» What you should do
The answer must consist of the records, repeated exactly.

» Listed records
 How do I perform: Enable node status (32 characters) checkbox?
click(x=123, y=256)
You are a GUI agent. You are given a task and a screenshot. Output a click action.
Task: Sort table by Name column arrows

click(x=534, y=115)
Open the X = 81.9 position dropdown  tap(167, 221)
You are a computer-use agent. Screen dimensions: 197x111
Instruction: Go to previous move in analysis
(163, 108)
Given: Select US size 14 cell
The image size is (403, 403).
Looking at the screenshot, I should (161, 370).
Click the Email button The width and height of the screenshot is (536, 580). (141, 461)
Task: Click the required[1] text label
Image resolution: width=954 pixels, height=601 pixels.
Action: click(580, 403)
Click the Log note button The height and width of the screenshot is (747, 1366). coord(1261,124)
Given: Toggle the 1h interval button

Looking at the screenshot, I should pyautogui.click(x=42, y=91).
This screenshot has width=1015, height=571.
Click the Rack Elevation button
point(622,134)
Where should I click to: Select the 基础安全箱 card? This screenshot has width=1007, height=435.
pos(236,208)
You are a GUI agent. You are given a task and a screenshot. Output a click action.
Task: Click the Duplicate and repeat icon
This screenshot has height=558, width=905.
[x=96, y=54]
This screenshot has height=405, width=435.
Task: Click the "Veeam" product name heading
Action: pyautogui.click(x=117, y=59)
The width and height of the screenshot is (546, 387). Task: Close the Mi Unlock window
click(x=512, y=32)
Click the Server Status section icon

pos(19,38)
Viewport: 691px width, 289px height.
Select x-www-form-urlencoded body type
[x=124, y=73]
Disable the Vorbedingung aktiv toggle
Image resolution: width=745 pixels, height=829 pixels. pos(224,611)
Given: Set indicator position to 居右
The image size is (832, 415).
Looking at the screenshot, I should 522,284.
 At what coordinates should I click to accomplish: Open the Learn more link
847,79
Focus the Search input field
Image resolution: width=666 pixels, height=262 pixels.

» Finished exercise
 How do I perform: Enable node status (32 characters) checkbox?
click(x=123, y=256)
You are a GUI agent. You are given a task and a screenshot. Output a click action.
Task: Sort table by Name column arrows

click(x=534, y=115)
Open the X = 81.9 position dropdown  tap(167, 221)
You are a computer-use agent. Screen dimensions: 197x111
Instruction: Go to previous move in analysis
(163, 108)
Given: Select US size 14 cell
The image size is (403, 403).
Looking at the screenshot, I should (161, 370).
Click the Email button The width and height of the screenshot is (536, 580). (141, 461)
Task: Click the required[1] text label
Image resolution: width=954 pixels, height=601 pixels.
Action: click(580, 403)
Click the Log note button The height and width of the screenshot is (747, 1366). coord(1261,124)
Given: Toggle the 1h interval button

Looking at the screenshot, I should pyautogui.click(x=42, y=91).
This screenshot has width=1015, height=571.
Click the Rack Elevation button
point(622,134)
Where should I click to: Select the 基础安全箱 card? This screenshot has width=1007, height=435.
pos(236,208)
You are a GUI agent. You are given a task and a screenshot. Output a click action.
Task: Click the Duplicate and repeat icon
This screenshot has height=558, width=905.
[x=96, y=54]
This screenshot has height=405, width=435.
Task: Click the "Veeam" product name heading
Action: pyautogui.click(x=117, y=59)
The width and height of the screenshot is (546, 387). Task: Close the Mi Unlock window
click(x=512, y=32)
Click the Server Status section icon

pos(19,38)
Viewport: 691px width, 289px height.
Select x-www-form-urlencoded body type
[x=124, y=73]
Disable the Vorbedingung aktiv toggle
Image resolution: width=745 pixels, height=829 pixels. pos(224,611)
Given: Set indicator position to 居右
The image size is (832, 415).
Looking at the screenshot, I should 522,284.
 At what coordinates should I click to accomplish: Open the Learn more link
847,79
Focus the Search input field
Image resolution: width=666 pixels, height=262 pixels.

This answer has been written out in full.